The resolution of the Meeting with regard to item 13 is contingent upon being supported by shareholders representing at least two-thirds of the votes cast and two-thirds of the shares represented at the Meeting.

 

Item 14: The Board of Directors proposes to reduce the Company’s share capital through a reduction in the nominal amount from SEK 2.40 to SEK 1.20 per share without repayment to the shareholders, and also proposes to transfer the reduced amount to non-restricted shareholders’ equity for allocation to a fund for use in repurchasing the Company’s own shares. As a result, the Board of Directors also proposes that the Articles of Association (§5) be amended to specify that the nominal amount of the share shall be SEK 1.20.

 

The resolution of the Meeting with regard to item 14 is contingent upon being supported by shareholders representing at least two-thirds of the votes cast and two-thirds of the shares represented at the Meeting.

 

Item 15: The Board of Directors proposes that the Company’s statutory reserve be reduced by SEK 114,000,000 to SEK 80,364,332.20. The Board of Directors also proposes that the reduced amount be transferred to non-restricted shareholders’ equity for allocation to a fund for use in repurchasing the Company’s own shares.

 

Item 22: The Board of Directors proposes that the Articles of Association (§9) be amended to specify that the Annual General Meeting of Shareholders shall determine the fees to be paid to the Board, along with the division between the Chairman and other Board members, as well as any compensation for committee work, and that the Chairman of the Board shall be elected by the Annual General Meeting..

 

The resolution of the Meeting with regard to item 22 is contingent upon being supported by shareholders representing at least two-thirds of the votes cast and two-thirds of the shares represented at the Meeting

 

Item 21: The following will be proposed as members of the Election Committee: Joachim Spetz (Handelsbanken Fonder), Marianne Nilsson (Robur), Carl Rosén (Second Swedish National Pension Fund), Pernilla Klein (Third Swedish National Pension Fund), and Bernt Magnusson.

 


 

Full details of the proposed resolutions under items 9, 10, 11, 12, 13, 14, 15, 20, and 22 are available from Swedish Match AB’s Head Office (Legal Department) at Rosenlundsgatan 36 in Stockholm as of April 13, 2005. They will then also be presented on the Company’s home page, www.swedishmatch.se, and can also be ordered from the Company.

 

The right to participate in the Meeting

 

Participation in the Annual General Meeting is limited to shareholders who are recorded in the register of shareholders maintained by VPC AB (the Swedish Securities Register Center) on April 17, 2005, and who advise Swedish Match no later than 4:30 p.m. (CET) on Monday, April 21, 2005 of their intention to participate.
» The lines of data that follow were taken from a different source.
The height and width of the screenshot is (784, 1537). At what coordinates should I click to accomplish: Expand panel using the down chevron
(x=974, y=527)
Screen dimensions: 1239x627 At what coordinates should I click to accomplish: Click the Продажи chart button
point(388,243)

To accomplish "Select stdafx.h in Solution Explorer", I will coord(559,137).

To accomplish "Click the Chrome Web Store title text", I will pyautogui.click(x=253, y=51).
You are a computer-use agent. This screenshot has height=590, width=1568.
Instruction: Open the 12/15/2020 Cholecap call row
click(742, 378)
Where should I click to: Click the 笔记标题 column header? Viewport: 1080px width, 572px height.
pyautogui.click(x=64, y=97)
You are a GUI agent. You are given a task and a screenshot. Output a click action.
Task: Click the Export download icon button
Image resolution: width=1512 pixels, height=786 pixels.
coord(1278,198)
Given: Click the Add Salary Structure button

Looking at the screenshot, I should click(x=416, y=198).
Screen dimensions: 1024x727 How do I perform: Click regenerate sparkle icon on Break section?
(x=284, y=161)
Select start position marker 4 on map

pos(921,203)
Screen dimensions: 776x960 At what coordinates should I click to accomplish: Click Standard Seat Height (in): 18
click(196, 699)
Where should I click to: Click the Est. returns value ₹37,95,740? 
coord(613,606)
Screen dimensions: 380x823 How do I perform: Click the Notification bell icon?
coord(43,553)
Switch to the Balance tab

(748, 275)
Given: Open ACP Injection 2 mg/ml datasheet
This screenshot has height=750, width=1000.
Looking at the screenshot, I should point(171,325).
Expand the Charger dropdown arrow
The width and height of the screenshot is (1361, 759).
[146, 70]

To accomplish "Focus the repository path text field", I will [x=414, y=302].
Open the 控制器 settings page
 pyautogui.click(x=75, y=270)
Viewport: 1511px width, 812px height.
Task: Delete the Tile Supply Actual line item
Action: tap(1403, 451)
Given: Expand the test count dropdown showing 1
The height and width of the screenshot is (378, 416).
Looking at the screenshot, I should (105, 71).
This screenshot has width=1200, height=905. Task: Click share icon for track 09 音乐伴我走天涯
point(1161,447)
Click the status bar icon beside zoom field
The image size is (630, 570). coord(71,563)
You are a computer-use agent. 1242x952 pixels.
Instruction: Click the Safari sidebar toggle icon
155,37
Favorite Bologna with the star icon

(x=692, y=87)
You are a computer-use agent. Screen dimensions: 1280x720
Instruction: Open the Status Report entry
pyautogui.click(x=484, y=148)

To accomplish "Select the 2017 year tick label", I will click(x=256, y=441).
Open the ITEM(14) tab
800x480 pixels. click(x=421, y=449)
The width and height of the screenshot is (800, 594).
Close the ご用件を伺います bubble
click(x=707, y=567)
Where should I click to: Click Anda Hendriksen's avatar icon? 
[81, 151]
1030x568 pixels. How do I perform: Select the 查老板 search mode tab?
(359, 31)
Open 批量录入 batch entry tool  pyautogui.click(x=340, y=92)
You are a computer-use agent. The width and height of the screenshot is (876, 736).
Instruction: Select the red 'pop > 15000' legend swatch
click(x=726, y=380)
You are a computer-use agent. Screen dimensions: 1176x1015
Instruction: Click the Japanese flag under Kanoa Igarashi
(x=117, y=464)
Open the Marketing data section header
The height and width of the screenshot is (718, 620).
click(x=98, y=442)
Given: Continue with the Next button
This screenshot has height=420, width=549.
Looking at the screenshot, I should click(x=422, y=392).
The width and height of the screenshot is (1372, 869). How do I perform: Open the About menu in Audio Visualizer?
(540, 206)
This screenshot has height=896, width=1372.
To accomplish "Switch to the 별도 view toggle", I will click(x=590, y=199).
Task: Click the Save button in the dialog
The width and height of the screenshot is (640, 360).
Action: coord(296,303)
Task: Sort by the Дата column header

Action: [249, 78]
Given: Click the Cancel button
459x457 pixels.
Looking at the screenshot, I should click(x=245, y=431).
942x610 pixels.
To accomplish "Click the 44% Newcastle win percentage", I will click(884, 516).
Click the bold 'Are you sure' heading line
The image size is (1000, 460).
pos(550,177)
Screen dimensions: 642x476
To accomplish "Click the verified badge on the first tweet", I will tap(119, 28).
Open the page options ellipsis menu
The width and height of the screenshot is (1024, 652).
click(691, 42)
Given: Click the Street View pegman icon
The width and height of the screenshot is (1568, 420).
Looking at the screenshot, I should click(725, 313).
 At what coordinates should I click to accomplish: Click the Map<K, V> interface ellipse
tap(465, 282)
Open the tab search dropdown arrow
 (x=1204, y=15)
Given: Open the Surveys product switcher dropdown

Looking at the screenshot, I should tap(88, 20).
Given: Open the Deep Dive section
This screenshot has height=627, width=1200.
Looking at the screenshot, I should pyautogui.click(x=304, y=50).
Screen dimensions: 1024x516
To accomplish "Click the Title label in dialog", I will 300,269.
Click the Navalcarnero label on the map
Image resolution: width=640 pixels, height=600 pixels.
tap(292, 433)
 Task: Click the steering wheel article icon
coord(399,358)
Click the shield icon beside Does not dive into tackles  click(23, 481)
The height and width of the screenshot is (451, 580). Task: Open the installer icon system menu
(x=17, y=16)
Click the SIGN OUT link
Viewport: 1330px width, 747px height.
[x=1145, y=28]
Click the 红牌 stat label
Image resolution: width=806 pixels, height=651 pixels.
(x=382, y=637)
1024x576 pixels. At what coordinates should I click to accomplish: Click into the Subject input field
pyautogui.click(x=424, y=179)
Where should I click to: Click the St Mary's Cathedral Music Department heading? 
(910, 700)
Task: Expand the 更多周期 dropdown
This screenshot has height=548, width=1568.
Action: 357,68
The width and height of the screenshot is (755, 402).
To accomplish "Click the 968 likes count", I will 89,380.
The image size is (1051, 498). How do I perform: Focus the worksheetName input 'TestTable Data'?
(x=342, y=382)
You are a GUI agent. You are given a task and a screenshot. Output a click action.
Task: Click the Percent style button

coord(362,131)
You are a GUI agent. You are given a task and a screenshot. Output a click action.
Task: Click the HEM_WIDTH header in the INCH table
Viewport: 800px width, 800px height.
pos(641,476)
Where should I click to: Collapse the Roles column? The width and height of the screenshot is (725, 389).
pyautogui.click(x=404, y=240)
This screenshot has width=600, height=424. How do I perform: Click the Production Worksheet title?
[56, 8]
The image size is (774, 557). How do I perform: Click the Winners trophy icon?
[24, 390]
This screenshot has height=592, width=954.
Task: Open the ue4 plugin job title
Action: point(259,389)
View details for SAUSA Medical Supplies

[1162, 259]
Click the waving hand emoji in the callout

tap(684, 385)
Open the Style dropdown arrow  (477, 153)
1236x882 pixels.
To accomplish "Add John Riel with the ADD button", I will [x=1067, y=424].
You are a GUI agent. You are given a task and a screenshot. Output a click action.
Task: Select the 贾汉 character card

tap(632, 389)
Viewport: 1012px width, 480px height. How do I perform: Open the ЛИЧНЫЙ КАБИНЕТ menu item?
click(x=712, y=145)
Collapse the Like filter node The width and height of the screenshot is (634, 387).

Shareholders who wish to be accompanied by one or two assistants shall advise Swedish Match within the appointed time.


Notice of participation

 

Notice of participation may be given in writing to Swedish Match AB, Legal Department, SE-118 85 Stockholm, Sweden, or by telephone +46(0)8-658 01 95 (1:30 – 4:30 p.m. CET), or by fax +46-(0)8-720 76 56, or via the internet: www.swedishmatch.se/stamman. When giving notice of participation, the shareholder shall state his or her name, address, telephone number (daytime) and personal/corporate registration number. Receipt of notification will be confirmed by Swedish Match, which will forward an attendance card to be presented at the entrance to the venue at which the Meeting is held.

 

Share registration

 

To be entitled to participate in the Annual General Meeting, owners of shares registered in the name of a trustee must have the shares registered in their own names (so-called voting-right registration). Shareholders who have trustee-registered shares should request the bank or the broker holding the shares to owner-register the shares no later than April 15, 2005, since the record date, April 17, 2005, is a Sunday.

 

The entrance to the Annual General Meeting venue will be opened at 3:00 p.m. Light refreshments will be served before the Meeting.